• [Aim of the task] For the records below, output every line from the one holding "Image resolution: width=1006" through the final line, unaltered, and no other lines.
┄┄┄┄┄┄
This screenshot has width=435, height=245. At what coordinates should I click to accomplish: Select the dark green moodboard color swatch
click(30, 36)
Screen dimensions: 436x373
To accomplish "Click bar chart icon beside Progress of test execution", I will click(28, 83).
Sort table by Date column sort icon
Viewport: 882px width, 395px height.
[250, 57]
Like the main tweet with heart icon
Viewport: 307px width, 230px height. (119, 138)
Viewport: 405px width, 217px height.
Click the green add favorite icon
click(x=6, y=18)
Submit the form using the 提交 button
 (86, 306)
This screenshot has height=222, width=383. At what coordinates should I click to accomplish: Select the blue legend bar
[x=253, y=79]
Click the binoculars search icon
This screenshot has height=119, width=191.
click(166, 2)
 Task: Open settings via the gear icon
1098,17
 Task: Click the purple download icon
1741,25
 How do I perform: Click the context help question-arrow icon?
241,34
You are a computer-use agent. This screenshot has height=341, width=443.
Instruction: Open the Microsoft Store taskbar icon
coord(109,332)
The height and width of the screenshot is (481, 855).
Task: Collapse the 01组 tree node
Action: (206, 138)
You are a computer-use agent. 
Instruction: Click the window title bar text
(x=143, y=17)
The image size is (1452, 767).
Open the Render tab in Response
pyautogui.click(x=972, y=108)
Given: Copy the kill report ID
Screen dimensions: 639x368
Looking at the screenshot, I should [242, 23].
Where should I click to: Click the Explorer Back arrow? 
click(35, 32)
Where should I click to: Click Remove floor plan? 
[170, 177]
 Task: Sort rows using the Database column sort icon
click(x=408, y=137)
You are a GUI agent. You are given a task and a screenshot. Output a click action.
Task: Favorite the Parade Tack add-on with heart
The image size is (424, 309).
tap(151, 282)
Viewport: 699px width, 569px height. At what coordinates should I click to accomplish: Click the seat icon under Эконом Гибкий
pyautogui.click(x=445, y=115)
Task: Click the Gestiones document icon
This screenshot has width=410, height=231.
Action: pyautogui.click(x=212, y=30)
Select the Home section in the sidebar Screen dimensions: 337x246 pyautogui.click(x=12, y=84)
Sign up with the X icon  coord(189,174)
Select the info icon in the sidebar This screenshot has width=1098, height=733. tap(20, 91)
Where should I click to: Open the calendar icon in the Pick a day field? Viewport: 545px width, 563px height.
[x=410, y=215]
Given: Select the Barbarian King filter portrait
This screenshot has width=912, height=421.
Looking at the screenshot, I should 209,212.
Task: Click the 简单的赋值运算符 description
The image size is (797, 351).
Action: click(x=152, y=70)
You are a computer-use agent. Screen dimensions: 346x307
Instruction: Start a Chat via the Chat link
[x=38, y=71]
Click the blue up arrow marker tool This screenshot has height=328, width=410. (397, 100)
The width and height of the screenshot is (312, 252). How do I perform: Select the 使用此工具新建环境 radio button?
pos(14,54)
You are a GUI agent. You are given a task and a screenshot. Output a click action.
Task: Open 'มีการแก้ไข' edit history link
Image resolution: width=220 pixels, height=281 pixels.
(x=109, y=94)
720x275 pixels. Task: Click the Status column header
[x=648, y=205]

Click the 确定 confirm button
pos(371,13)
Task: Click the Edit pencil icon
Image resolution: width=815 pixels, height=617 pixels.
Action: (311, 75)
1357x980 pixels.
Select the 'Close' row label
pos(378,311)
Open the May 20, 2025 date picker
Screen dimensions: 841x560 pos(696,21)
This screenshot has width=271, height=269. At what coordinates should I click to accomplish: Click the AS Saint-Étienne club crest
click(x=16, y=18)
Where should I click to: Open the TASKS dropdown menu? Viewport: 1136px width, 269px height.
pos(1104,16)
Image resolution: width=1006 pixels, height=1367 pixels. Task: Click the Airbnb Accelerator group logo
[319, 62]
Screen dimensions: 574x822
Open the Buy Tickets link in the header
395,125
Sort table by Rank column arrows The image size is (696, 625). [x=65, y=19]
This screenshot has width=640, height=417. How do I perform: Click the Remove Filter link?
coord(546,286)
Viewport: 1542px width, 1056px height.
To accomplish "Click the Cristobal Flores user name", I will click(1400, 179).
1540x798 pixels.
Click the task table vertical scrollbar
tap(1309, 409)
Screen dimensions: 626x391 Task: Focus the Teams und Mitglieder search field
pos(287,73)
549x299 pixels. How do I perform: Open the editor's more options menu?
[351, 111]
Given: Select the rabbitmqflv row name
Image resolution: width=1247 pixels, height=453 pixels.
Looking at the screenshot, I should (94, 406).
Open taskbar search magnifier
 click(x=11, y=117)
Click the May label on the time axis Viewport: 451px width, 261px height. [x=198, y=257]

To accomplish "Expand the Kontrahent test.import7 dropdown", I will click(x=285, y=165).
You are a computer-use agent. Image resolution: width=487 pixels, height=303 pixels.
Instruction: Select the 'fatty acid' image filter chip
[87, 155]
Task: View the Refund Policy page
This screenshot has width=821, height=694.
┄┄┄┄┄┄
• [Solution below]
Image resolution: width=1006 pixels, height=1367 pixels. Task: Click the Airbnb Accelerator group logo
[319, 62]
Screen dimensions: 574x822
Open the Buy Tickets link in the header
395,125
Sort table by Rank column arrows The image size is (696, 625). [x=65, y=19]
This screenshot has width=640, height=417. How do I perform: Click the Remove Filter link?
coord(546,286)
Viewport: 1542px width, 1056px height.
To accomplish "Click the Cristobal Flores user name", I will click(1400, 179).
1540x798 pixels.
Click the task table vertical scrollbar
tap(1309, 409)
Screen dimensions: 626x391 Task: Focus the Teams und Mitglieder search field
pos(287,73)
549x299 pixels. How do I perform: Open the editor's more options menu?
[351, 111]
Given: Select the rabbitmqflv row name
Image resolution: width=1247 pixels, height=453 pixels.
Looking at the screenshot, I should (94, 406).
Open taskbar search magnifier
 click(x=11, y=117)
Click the May label on the time axis Viewport: 451px width, 261px height. [x=198, y=257]

To accomplish "Expand the Kontrahent test.import7 dropdown", I will click(x=285, y=165).
You are a computer-use agent. Image resolution: width=487 pixels, height=303 pixels.
Instruction: Select the 'fatty acid' image filter chip
[87, 155]
Task: View the Refund Policy page
This screenshot has width=821, height=694.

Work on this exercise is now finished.